- SOURCE TEXT -
╭──
Hey everyone, I’ve been trying to figure out why a movement system I’ve been building is supper laggy feeling and I’m 99% sure it’s because of deltaTime. The default cube example in the getting started section of the netcode documentation just uses Time.DeltaTime so I thought this was the way to go. I assumed that the delta times would be corrected for the fact that the server runs prediction less times then the client.
But I wrote some code that allowed me to see the difference between the client prediction and the server prediction of my controller and they were way off. Curious I wrote a simple script that just added delta time to a float every time the prediction was run and boy was I surprised, a ran it for a bit my server accurately counted 31.36 seconds while my client counted 392.93 seconds. That doesn’t even make sense taking into account the fact that the server is running (I’m guessing) at a fixed 60 fps and my client is running at 90fps.
Is there a premade way to get a normalized/fixed delta time that will work for both? Or will I have to write a simple timer function to get it?
Generally any variable you want to apply prediction to should be synced between server and client. Prediction code is run more times on clients than the server.
╰──
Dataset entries
╭──
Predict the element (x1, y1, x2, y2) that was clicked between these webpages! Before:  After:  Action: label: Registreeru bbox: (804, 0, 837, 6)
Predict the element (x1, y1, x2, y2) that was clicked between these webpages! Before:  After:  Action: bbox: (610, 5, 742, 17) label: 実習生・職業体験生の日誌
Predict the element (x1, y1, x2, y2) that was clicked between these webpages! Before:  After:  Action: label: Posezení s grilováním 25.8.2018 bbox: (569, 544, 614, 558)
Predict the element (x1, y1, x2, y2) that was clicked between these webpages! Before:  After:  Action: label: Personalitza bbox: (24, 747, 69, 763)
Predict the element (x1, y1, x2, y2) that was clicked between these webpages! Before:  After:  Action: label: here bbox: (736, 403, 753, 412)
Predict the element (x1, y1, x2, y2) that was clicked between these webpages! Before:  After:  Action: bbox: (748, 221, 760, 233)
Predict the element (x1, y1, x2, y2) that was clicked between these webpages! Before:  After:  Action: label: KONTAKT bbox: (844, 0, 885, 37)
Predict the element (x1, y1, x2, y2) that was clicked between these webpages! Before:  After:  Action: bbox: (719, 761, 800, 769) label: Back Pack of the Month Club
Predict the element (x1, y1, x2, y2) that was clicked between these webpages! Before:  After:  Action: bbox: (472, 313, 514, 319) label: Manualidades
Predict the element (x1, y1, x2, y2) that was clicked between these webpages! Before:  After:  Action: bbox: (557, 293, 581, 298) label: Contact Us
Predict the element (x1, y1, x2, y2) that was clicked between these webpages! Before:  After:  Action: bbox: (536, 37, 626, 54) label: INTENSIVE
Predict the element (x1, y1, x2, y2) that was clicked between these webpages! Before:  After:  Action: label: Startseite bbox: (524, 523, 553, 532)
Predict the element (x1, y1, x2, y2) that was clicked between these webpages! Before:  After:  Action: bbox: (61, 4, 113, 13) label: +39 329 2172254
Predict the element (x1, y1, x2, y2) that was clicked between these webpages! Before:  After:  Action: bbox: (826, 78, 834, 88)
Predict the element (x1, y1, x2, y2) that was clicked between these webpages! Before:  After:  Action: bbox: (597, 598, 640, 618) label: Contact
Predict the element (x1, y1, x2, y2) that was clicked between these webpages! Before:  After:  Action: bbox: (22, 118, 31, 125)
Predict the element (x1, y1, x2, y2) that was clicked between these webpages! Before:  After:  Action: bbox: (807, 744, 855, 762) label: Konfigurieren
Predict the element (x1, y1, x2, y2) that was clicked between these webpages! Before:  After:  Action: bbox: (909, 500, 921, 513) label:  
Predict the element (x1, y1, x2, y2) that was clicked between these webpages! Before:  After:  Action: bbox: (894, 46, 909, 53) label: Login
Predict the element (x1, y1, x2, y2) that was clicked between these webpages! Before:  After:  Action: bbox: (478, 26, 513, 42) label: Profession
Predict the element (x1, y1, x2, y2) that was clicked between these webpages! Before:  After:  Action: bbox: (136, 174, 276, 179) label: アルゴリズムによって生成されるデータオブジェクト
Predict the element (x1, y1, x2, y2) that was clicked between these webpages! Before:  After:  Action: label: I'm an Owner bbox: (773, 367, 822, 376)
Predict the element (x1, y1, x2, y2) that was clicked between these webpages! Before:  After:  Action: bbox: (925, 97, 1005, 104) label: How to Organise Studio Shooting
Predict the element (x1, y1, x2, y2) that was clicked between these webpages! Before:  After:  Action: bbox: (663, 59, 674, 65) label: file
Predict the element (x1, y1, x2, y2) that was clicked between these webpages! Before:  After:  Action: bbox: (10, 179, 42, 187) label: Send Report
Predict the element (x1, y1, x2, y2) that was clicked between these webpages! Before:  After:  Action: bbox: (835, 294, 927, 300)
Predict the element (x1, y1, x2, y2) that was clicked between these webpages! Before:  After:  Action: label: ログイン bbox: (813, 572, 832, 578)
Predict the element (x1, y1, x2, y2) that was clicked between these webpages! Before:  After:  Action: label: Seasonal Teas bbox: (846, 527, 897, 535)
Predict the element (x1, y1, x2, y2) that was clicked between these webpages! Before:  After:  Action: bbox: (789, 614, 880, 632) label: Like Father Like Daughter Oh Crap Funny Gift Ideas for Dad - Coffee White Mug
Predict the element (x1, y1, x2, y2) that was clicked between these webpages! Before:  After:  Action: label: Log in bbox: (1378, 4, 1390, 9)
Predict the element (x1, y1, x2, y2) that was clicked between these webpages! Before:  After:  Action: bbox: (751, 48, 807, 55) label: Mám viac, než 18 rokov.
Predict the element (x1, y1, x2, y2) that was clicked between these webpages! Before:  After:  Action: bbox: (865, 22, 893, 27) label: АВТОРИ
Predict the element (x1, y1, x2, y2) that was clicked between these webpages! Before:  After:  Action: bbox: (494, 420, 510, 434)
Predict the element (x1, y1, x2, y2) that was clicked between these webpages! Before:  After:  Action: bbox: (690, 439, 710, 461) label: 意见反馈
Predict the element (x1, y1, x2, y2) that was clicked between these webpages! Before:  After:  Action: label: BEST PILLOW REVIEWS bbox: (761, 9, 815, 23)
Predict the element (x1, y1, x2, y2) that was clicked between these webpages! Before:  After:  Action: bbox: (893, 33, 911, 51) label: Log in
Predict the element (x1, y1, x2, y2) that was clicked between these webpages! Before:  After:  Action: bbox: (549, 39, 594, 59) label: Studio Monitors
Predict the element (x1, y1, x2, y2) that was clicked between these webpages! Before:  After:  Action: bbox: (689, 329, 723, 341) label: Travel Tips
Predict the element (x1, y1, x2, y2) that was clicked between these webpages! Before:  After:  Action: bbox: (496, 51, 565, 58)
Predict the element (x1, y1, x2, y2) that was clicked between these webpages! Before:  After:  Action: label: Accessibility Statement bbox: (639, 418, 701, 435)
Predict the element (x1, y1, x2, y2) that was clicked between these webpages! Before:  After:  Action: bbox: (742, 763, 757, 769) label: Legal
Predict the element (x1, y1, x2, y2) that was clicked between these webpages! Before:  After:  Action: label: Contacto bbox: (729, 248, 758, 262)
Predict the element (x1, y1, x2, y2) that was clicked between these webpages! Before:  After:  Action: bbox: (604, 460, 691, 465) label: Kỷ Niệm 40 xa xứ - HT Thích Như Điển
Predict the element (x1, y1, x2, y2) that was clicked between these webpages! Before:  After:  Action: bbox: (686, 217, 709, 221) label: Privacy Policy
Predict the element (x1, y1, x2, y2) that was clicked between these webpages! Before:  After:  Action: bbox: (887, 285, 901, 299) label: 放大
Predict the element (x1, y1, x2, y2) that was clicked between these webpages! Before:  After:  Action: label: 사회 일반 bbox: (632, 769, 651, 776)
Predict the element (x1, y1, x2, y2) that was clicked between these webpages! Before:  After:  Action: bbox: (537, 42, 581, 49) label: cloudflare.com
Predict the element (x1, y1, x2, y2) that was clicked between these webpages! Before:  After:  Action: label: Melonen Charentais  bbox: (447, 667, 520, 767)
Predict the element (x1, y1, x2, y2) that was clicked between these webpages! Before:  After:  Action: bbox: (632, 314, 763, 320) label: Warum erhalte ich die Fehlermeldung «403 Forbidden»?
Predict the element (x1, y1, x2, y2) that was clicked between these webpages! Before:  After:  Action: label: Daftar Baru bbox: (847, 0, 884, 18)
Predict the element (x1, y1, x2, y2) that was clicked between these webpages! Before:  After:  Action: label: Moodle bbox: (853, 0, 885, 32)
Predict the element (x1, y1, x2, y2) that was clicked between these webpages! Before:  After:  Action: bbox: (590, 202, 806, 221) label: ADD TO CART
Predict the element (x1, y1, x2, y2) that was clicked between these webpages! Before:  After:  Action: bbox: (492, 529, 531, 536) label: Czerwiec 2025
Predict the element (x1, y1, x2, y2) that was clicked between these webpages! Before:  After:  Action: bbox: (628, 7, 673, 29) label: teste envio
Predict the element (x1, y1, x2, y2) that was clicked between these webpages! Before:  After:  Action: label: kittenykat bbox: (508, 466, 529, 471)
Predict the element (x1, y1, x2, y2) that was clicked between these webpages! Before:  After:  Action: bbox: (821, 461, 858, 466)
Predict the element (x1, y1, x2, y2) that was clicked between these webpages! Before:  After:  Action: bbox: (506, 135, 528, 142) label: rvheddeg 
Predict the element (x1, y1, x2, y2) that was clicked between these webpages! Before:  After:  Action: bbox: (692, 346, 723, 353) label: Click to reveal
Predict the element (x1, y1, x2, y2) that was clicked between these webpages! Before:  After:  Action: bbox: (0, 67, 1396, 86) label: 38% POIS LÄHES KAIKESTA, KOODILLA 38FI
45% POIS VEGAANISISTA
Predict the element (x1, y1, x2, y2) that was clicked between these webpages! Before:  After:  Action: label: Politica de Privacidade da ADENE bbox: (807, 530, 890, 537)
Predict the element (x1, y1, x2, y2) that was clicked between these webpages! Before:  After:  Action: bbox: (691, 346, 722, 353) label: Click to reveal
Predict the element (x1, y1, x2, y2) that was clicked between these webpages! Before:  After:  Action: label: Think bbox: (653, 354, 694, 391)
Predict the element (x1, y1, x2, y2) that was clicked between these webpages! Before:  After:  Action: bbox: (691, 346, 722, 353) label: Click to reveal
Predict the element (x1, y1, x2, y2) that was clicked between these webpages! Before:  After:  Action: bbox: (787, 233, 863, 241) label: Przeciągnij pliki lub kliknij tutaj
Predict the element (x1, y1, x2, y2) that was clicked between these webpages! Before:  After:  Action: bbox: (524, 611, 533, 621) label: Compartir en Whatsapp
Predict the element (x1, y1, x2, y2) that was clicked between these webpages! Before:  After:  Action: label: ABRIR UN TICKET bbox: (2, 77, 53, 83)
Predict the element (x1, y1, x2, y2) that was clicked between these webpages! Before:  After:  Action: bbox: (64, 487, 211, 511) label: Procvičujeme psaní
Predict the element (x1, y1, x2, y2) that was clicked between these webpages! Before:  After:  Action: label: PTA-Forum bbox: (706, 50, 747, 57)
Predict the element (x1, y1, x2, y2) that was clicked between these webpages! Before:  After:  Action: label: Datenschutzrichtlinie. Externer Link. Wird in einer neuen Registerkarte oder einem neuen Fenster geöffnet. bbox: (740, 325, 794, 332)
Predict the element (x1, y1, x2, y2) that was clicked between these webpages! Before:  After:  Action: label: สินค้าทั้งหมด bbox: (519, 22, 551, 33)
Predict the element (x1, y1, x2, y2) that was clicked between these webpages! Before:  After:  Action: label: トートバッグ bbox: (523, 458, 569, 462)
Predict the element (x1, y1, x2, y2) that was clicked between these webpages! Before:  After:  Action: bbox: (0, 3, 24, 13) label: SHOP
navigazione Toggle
╰──
- TASK TO CARRY OUT -
Reproduce the forum thread on deltaTime and netcode prediction above in full, word for word.

- FINISHED TASK -
Hey everyone, I’ve been trying to figure out why a movement system I’ve been building is supper laggy feeling and I’m 99% sure it’s because of deltaTime. The default cube example in the getting started section of the netcode documentation just uses Time.DeltaTime so I thought this was the way to go. I assumed that the delta times would be corrected for the fact that the server runs prediction less times then the client.
But I wrote some code that allowed me to see the difference between the client prediction and the server prediction of my controller and they were way off. Curious I wrote a simple script that just added delta time to a float every time the prediction was run and boy was I surprised, a ran it for a bit my server accurately counted 31.36 seconds while my client counted 392.93 seconds. That doesn’t even make sense taking into account the fact that the server is running (I’m guessing) at a fixed 60 fps and my client is running at 90fps.
Is there a premade way to get a normalized/fixed delta time that will work for both? Or will I have to write a simple timer function to get it?
Generally any variable you want to apply prediction to should be synced between server and client. Prediction code is run more times on clients than the server.